La relación particular de Mixquic con la muerte viene de lejos y es muy íntima. Pocos templos católicos actuales tienen un osario al aire libre rodeado por calaveras de piedra volcánica, restos de un antiguo tzompantli. Al centro del bello jardín, con el Iztaccíhuatl de fondo, y poco más allá el Popocatépetl, se erige una escultura prehispánica de la deidad del inframundo y la oscuridad, Mictlantecuhtli, literalmente “Señor de la Tierra de los Muertos”. Rodeado de flores y cactos, el viejo dios no luce tan temible. Al contrario, sirve de anfitrión simbólico para la gran fiesta.

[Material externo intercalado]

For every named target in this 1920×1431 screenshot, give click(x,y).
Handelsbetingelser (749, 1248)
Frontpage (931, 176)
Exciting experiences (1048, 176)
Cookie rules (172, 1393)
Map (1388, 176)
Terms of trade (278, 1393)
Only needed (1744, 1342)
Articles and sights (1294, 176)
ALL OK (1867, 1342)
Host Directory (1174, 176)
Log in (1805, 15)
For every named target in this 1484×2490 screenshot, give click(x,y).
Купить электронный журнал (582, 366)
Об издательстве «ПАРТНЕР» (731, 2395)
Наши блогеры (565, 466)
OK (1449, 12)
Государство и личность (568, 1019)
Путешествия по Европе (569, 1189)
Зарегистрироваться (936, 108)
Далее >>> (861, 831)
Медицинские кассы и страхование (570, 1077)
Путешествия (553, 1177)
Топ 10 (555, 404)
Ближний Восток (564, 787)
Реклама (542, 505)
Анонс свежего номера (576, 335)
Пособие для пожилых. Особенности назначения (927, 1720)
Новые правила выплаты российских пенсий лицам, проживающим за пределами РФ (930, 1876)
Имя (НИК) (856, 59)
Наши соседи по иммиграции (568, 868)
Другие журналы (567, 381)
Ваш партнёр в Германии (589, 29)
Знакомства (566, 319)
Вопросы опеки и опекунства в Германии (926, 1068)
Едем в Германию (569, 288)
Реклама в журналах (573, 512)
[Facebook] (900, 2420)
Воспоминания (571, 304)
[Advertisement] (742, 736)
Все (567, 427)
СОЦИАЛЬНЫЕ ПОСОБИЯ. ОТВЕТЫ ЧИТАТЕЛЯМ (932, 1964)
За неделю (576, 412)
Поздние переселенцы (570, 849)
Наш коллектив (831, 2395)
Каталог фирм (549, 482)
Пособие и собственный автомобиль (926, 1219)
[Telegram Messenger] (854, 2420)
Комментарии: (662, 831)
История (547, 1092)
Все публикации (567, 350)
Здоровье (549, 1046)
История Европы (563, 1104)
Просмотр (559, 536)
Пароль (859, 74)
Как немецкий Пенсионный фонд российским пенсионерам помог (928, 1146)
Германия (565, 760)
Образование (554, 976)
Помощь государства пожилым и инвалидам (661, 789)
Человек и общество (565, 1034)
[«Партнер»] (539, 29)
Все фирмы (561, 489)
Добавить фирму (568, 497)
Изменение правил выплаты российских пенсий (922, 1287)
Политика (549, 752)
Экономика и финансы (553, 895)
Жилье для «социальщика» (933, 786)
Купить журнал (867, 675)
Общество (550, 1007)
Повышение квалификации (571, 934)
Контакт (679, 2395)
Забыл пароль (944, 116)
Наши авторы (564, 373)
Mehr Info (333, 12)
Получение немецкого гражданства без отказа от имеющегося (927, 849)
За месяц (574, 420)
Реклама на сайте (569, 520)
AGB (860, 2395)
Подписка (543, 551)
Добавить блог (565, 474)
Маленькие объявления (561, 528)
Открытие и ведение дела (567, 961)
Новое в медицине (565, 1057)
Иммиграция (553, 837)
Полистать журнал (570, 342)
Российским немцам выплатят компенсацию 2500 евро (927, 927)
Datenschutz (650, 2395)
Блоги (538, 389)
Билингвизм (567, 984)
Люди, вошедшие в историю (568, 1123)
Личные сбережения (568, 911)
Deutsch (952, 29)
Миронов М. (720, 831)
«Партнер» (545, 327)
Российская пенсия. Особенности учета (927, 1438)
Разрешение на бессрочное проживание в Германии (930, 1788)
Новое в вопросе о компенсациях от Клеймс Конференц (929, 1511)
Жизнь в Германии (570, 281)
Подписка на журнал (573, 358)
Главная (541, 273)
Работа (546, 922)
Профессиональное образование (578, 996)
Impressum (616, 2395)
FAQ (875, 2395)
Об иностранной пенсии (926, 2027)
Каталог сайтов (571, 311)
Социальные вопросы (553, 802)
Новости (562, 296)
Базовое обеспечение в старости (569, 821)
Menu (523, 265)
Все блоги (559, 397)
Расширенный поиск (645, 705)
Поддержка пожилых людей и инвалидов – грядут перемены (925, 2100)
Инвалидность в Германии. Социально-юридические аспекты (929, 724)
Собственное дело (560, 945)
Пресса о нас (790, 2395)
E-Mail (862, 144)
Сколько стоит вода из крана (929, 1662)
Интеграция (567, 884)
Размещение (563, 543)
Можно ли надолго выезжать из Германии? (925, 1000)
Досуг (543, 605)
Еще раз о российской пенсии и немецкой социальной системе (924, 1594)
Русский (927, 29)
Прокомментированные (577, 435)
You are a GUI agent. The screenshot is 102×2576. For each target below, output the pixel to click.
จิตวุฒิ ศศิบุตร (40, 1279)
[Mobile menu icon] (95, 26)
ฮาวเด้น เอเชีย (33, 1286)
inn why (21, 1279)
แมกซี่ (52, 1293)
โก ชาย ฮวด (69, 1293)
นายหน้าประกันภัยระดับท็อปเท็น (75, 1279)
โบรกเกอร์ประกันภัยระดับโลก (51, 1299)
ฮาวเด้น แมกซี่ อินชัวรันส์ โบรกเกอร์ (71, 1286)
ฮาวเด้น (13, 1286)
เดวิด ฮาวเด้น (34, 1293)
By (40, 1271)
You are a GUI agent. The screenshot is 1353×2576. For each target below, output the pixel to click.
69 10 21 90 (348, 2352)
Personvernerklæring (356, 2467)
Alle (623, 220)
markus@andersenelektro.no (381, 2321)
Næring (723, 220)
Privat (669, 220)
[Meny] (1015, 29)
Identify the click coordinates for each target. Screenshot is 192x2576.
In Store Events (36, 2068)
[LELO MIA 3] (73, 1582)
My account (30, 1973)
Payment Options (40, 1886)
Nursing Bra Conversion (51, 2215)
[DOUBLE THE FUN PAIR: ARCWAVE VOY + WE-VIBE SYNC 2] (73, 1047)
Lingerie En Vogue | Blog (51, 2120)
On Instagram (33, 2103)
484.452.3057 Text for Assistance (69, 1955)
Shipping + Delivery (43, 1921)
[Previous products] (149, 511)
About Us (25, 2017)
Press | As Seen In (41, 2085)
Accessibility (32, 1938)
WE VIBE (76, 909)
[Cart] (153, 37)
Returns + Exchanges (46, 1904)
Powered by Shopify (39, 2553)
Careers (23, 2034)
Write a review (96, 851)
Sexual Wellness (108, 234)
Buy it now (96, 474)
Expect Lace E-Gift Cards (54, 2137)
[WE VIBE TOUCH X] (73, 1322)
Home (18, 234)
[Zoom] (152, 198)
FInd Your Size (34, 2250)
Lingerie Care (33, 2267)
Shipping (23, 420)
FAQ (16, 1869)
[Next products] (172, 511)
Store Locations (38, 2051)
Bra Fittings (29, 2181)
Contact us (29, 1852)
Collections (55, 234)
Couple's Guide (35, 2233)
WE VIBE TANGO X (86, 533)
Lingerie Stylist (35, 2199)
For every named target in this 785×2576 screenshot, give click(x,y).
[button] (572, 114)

Algunos atribuyen la fama de Mixquic –en particular como escenario del Día de Muertos con celebraciones y “velas” atractivas para el turismo– a una hermosa película mexicana de gran éxito en su tiempo, Yanco (1961), pero que está relativamente olvidada. Viene siendo un caso pionero de la hoy llamada “cultura de la cancelación”, pues los errores políticos de su director, el por demás buen cineasta Servando González, hicieron su obra non grata en el medio cultural y cinematográfico. Es fama que filmó la masacre de Tlatelolco el 2 de octubre de 1968 para la Secretaría de Gobernación, a cargo de su amigo Luis Echeverría Álvarez. Eso lo convirtió, a ojos del gremio y sobre todo de los estudiantes reprimidos, en un cómplice directo de la represión diazordacista. Además, nunca se retractó.
No obstante, Yanco es una obra de arte que nos permite ver la vida y el ambiente lacustres de Mixquic hace 60 años (que podrían ser 200). La lengua es el náhuatl, el lago y los canales aún no son calles ni carreteras. No hay ni rastros de la existencia de la urbe. Siguiendo la estética visual y sonora del primer cine soviético, Yanco tiene el encanto de lo tradicional y vivo. El Día de Muertos es sólo un episodio, aunque de gran fuerza, en una historia dominada por la sensibilidad de un niño y el aura demoniaca que rodea a un violín con dicho nombre misteriosamente escrito, y que el niño de la historia se empeña en aprender a tocar. A orillas de los canales, desde una chinampa, el violín parece tener efectos funestos, hasta son tragados, niño y violín, por un remolino lacustre.
Acá los muertos todavía se celebran sin la fuerte impronta hollywoodense de caras pintadas que le han dado los gobiernos capitalinos, la publicidad comercial y una fridomanía kitsch que se extiende incluso fuera del país. Mixquic representa la tradición auténtica todavía posible.